BEGIN The input

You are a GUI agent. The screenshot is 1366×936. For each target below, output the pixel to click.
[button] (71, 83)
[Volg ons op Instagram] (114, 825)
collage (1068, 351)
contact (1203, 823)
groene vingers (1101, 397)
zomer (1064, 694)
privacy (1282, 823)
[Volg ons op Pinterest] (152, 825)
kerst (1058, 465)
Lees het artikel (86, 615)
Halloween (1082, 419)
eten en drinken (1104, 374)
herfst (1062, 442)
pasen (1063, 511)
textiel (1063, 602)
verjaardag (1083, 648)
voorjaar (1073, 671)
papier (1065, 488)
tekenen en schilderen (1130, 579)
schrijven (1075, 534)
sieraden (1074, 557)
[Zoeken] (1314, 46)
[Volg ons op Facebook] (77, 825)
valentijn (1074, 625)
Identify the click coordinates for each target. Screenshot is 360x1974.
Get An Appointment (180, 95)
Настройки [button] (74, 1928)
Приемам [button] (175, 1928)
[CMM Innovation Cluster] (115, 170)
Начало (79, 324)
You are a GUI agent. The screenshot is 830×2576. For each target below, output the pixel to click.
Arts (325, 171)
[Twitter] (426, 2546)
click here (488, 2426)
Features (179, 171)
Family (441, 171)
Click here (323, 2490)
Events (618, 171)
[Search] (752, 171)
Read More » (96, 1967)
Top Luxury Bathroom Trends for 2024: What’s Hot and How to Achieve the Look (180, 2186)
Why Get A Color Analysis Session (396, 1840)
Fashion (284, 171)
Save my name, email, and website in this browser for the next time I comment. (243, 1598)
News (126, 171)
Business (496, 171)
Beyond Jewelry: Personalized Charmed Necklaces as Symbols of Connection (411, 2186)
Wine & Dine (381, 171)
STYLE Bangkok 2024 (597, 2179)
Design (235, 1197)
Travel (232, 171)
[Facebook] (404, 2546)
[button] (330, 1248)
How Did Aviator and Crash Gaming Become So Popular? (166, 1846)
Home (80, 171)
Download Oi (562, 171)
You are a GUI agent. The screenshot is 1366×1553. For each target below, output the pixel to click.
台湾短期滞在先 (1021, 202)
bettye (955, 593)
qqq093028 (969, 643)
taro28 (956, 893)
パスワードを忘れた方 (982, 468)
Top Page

END The input

- Problem to solve
Your answer must be the line containing "[Volg ons op Facebook] (77, 825)" and each line after it in the listing above, copied exactly.

- Answer to this exercise
[Volg ons op Facebook] (77, 825)
valentijn (1074, 625)
Identify the click coordinates for each target. Screenshot is 360x1974.
Get An Appointment (180, 95)
Настройки [button] (74, 1928)
Приемам [button] (175, 1928)
[CMM Innovation Cluster] (115, 170)
Начало (79, 324)
You are a GUI agent. The screenshot is 830×2576. For each target below, output the pixel to click.
Arts (325, 171)
[Twitter] (426, 2546)
click here (488, 2426)
Features (179, 171)
Family (441, 171)
Click here (323, 2490)
Events (618, 171)
[Search] (752, 171)
Read More » (96, 1967)
Top Luxury Bathroom Trends for 2024: What’s Hot and How to Achieve the Look (180, 2186)
Why Get A Color Analysis Session (396, 1840)
Fashion (284, 171)
Save my name, email, and website in this browser for the next time I comment. (243, 1598)
News (126, 171)
Business (496, 171)
Beyond Jewelry: Personalized Charmed Necklaces as Symbols of Connection (411, 2186)
Wine & Dine (381, 171)
STYLE Bangkok 2024 (597, 2179)
Design (235, 1197)
Travel (232, 171)
[Facebook] (404, 2546)
[button] (330, 1248)
How Did Aviator and Crash Gaming Become So Popular? (166, 1846)
Home (80, 171)
Download Oi (562, 171)
You are a GUI agent. The screenshot is 1366×1553. For each target below, output the pixel to click.
台湾短期滞在先 (1021, 202)
bettye (955, 593)
qqq093028 (969, 643)
taro28 (956, 893)
パスワードを忘れた方 (982, 468)
Top Page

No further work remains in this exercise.